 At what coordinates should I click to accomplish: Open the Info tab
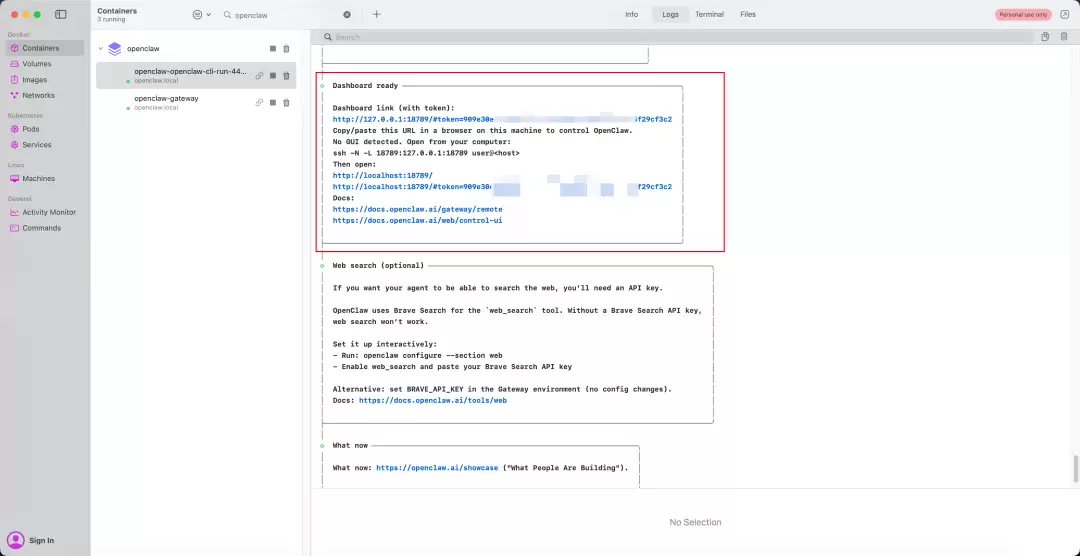(x=632, y=15)
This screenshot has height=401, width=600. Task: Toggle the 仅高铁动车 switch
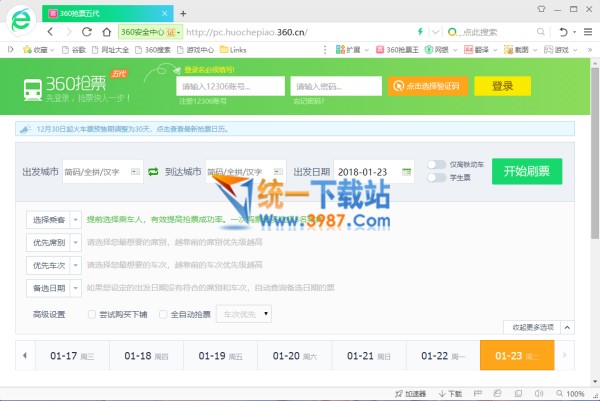[x=436, y=164]
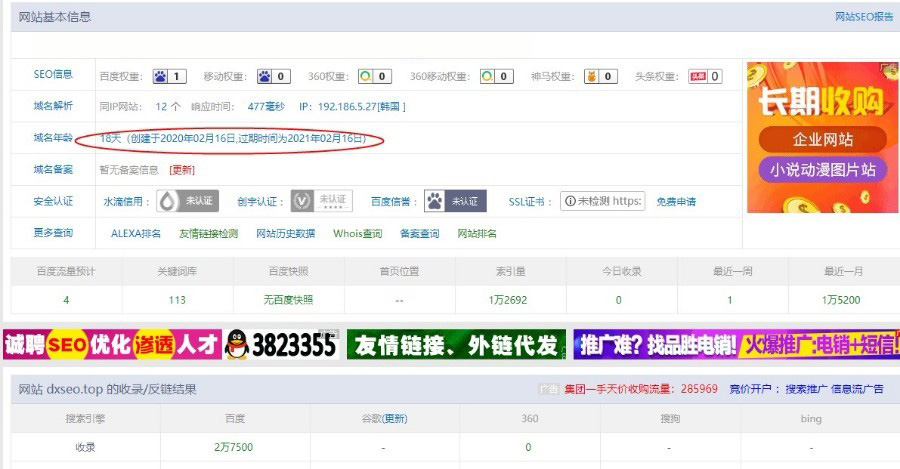
Task: Open the Whois查询 link
Action: click(x=357, y=234)
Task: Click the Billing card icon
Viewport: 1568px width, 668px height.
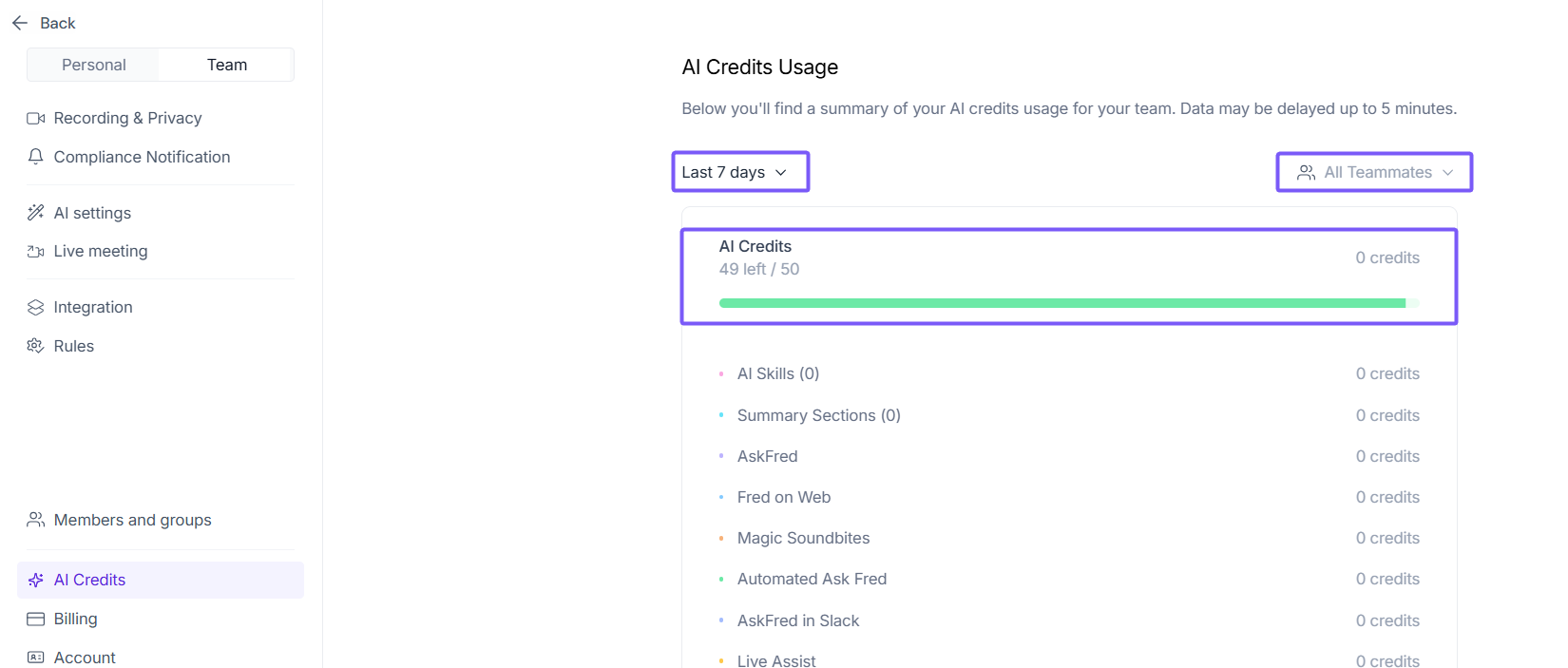Action: tap(36, 619)
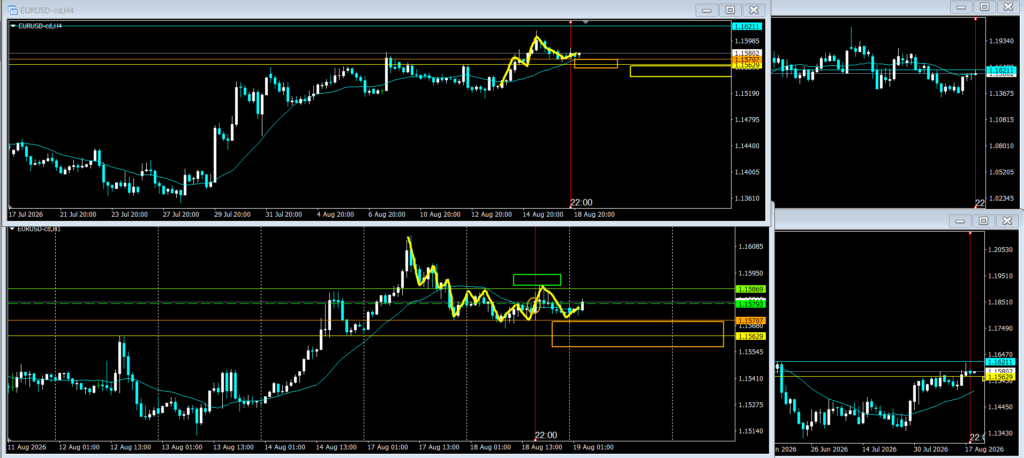Click the 1.15869 green price label
Image resolution: width=1024 pixels, height=458 pixels.
[748, 289]
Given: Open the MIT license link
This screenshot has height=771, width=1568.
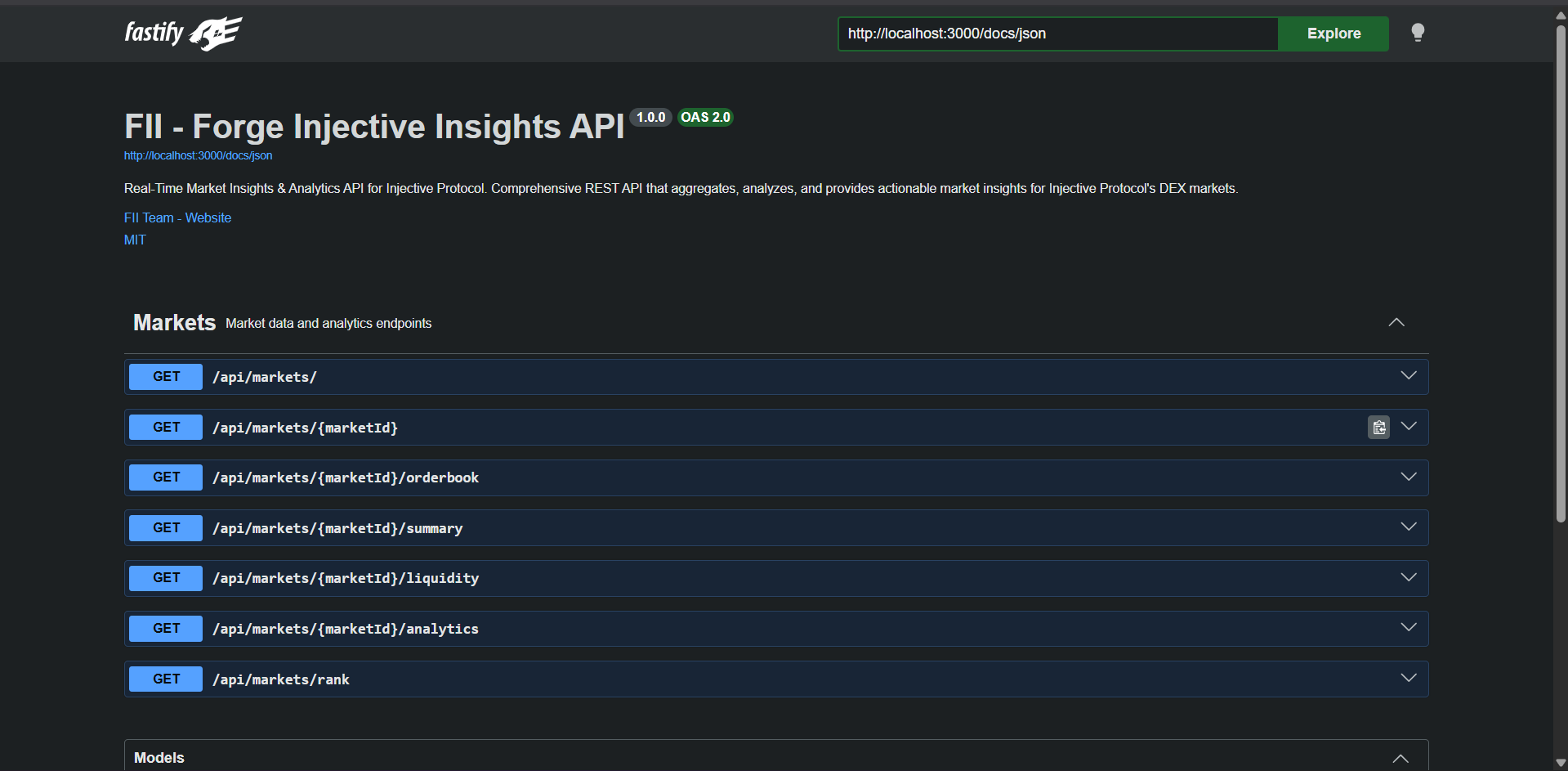Looking at the screenshot, I should point(135,240).
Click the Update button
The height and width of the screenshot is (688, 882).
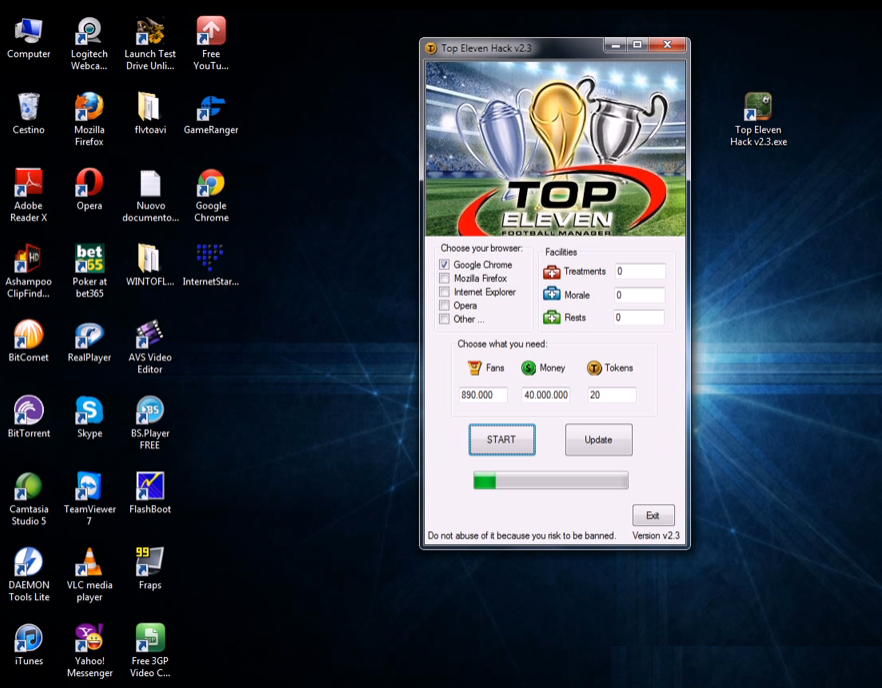click(x=598, y=439)
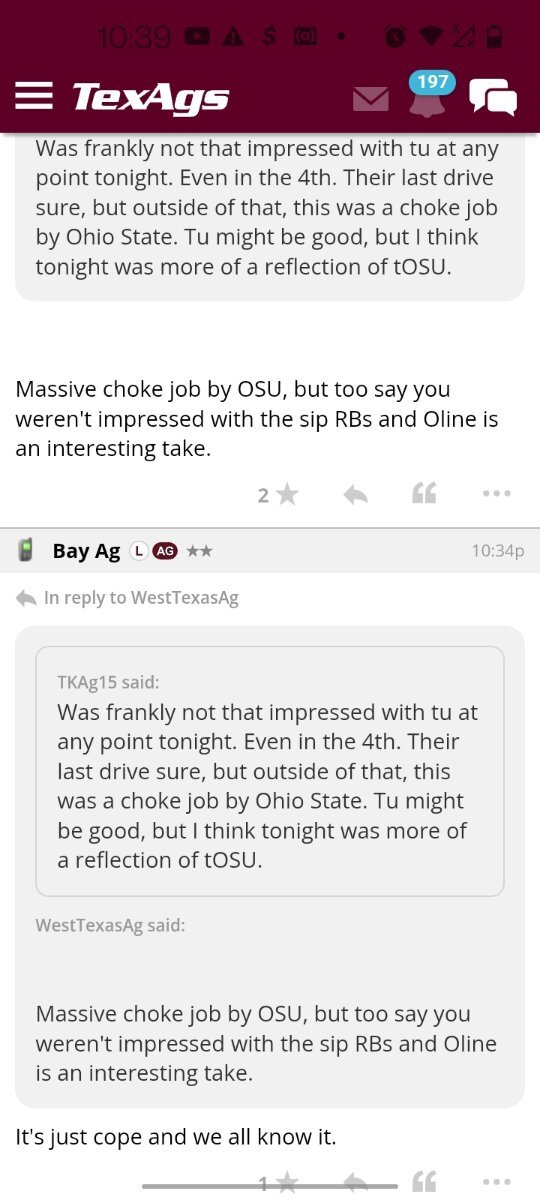Tap the AG badge next to Bay Ag
This screenshot has height=1200, width=540.
click(164, 551)
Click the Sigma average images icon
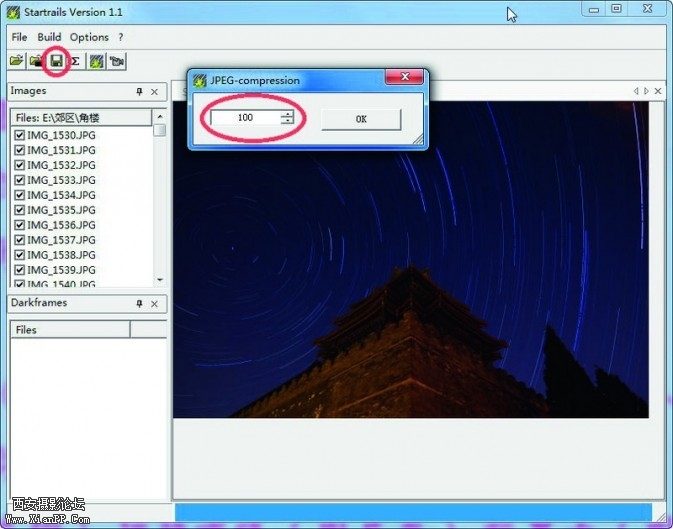Image resolution: width=673 pixels, height=529 pixels. click(75, 61)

> TASK DETAILS:
Up to and including the line with "Given: Open the MIT license link", copy the data above from its first line. Skip pictures.

> RESULT OF THE TASK:
 At what coordinates should I click to accomplish: Open the Info tab
(x=632, y=15)
This screenshot has height=401, width=600. Task: Toggle the 仅高铁动车 switch
[x=436, y=164]
Task: Open the Whois查询 link
Action: click(x=357, y=234)
Task: Click the Billing card icon
Viewport: 1568px width, 668px height.
Action: tap(36, 619)
Click the 1.15869 green price label
Image resolution: width=1024 pixels, height=458 pixels.
[748, 289]
Given: Open the MIT license link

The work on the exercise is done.